▶ [Records to process]
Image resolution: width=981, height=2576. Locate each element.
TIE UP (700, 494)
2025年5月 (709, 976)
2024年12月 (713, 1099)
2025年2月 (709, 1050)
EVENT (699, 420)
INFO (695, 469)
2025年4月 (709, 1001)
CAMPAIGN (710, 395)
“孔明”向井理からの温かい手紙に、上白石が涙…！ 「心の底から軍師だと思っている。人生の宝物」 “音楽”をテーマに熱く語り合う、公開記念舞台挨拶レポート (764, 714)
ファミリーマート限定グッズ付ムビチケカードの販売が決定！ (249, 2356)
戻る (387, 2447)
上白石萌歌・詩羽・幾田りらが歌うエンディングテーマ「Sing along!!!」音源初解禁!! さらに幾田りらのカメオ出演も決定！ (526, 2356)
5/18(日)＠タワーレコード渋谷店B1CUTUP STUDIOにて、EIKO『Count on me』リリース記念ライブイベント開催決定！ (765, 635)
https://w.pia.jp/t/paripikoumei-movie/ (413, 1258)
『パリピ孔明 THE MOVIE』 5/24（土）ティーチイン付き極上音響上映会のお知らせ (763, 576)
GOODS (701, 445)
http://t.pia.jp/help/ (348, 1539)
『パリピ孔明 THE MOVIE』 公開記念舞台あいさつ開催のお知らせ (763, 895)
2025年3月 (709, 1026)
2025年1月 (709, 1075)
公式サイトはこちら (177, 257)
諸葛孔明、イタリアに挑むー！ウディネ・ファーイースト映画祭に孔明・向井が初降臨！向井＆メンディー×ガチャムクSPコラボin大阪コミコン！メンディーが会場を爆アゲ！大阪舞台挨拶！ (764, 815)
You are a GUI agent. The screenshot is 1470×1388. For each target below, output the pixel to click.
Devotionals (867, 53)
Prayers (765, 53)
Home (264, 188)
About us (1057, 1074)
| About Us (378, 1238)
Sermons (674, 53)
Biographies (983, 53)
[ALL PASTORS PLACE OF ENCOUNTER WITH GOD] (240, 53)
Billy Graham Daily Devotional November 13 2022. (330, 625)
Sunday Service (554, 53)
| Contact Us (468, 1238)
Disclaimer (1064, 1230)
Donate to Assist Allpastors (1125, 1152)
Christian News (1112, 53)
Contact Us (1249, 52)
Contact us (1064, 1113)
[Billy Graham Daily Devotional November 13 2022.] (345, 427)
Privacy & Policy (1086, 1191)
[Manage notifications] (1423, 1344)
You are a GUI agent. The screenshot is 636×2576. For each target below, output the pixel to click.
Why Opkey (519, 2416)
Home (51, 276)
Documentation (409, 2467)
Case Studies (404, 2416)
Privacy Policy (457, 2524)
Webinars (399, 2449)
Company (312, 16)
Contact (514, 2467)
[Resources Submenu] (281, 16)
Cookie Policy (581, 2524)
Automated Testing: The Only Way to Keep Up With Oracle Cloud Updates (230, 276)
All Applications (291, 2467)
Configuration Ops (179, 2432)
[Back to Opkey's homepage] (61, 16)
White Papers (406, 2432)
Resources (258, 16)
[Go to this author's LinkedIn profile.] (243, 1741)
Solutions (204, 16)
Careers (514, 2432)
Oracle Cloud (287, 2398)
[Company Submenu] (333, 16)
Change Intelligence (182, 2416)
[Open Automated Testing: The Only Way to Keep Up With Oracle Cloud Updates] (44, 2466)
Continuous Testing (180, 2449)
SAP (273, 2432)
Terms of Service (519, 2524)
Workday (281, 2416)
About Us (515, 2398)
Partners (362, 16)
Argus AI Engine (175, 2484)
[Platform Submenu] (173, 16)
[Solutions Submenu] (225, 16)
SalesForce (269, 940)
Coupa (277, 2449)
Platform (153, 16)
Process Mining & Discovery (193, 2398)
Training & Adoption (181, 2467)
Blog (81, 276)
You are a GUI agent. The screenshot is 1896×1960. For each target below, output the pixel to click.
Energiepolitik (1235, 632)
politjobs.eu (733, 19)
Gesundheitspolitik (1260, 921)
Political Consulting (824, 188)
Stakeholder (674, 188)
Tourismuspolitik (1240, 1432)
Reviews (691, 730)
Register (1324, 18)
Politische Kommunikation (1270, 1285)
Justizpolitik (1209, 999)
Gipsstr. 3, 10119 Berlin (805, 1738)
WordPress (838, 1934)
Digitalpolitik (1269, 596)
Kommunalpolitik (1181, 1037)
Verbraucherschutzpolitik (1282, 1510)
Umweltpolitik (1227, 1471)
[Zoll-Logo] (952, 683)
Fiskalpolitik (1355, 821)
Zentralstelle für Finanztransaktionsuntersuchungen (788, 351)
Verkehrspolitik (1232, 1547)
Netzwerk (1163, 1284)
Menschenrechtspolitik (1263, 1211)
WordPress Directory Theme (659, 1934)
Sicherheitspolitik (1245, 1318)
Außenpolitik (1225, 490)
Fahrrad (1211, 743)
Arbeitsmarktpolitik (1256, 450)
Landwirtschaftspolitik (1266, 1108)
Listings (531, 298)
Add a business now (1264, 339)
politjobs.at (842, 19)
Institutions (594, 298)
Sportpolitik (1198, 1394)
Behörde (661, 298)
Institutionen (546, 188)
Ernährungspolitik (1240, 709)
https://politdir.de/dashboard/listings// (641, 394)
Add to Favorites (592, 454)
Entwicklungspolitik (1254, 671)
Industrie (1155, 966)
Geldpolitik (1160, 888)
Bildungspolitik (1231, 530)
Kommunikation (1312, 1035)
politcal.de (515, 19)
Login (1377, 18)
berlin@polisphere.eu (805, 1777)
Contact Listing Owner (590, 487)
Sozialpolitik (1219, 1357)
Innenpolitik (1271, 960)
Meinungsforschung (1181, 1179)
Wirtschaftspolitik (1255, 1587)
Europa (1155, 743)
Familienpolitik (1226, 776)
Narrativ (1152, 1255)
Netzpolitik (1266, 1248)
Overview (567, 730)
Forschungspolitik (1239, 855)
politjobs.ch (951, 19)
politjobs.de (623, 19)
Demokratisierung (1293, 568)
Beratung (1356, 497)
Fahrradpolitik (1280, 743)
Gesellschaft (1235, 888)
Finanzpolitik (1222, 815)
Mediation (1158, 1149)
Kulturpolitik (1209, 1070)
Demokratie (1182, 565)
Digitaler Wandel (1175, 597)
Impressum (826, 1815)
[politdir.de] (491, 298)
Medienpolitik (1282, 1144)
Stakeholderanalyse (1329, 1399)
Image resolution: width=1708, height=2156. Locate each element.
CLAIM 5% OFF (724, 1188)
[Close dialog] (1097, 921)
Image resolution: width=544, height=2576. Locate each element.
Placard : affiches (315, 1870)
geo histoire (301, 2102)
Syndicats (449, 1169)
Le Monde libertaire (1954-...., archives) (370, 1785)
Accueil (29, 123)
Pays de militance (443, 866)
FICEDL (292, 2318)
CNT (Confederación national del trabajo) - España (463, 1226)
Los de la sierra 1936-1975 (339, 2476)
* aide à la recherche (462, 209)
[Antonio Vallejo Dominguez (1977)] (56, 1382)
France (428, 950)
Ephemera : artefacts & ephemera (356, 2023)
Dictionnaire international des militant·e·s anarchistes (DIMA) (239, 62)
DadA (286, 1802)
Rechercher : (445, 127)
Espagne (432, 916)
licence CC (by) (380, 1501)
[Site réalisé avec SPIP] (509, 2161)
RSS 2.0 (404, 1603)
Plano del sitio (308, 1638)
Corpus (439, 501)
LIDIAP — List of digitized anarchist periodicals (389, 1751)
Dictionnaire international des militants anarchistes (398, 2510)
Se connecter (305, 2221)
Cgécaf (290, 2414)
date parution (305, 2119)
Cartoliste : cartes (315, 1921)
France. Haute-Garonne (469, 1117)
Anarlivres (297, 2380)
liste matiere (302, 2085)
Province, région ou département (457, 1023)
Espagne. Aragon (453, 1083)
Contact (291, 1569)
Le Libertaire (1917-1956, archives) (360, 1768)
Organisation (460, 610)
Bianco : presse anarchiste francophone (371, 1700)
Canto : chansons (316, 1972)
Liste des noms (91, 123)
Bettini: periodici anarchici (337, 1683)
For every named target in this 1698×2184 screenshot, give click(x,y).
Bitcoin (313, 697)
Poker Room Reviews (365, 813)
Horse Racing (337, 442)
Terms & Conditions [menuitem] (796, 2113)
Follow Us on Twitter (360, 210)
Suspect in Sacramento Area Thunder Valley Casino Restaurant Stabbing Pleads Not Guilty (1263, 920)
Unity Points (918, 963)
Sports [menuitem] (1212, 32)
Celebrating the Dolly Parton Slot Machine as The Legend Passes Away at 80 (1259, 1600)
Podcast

▶ [Exercise instructions] Out of the listing above, reproduce exactly the lines from the one with "Home (51, 276)" up to and including the one with "Terms of Service (519, 2524)".

▶ [Reply to the task]
Home (51, 276)
Documentation (409, 2467)
Case Studies (404, 2416)
Privacy Policy (457, 2524)
Webinars (399, 2449)
Company (312, 16)
Contact (514, 2467)
[Resources Submenu] (281, 16)
Cookie Policy (581, 2524)
Automated Testing: The Only Way to Keep Up With Oracle Cloud Updates (230, 276)
All Applications (291, 2467)
Configuration Ops (179, 2432)
[Back to Opkey's homepage] (61, 16)
White Papers (406, 2432)
Resources (258, 16)
[Go to this author's LinkedIn profile.] (243, 1741)
Solutions (204, 16)
Careers (514, 2432)
Oracle Cloud (287, 2398)
[Company Submenu] (333, 16)
Change Intelligence (182, 2416)
[Open Automated Testing: The Only Way to Keep Up With Oracle Cloud Updates] (44, 2466)
Continuous Testing (180, 2449)
SAP (273, 2432)
Terms of Service (519, 2524)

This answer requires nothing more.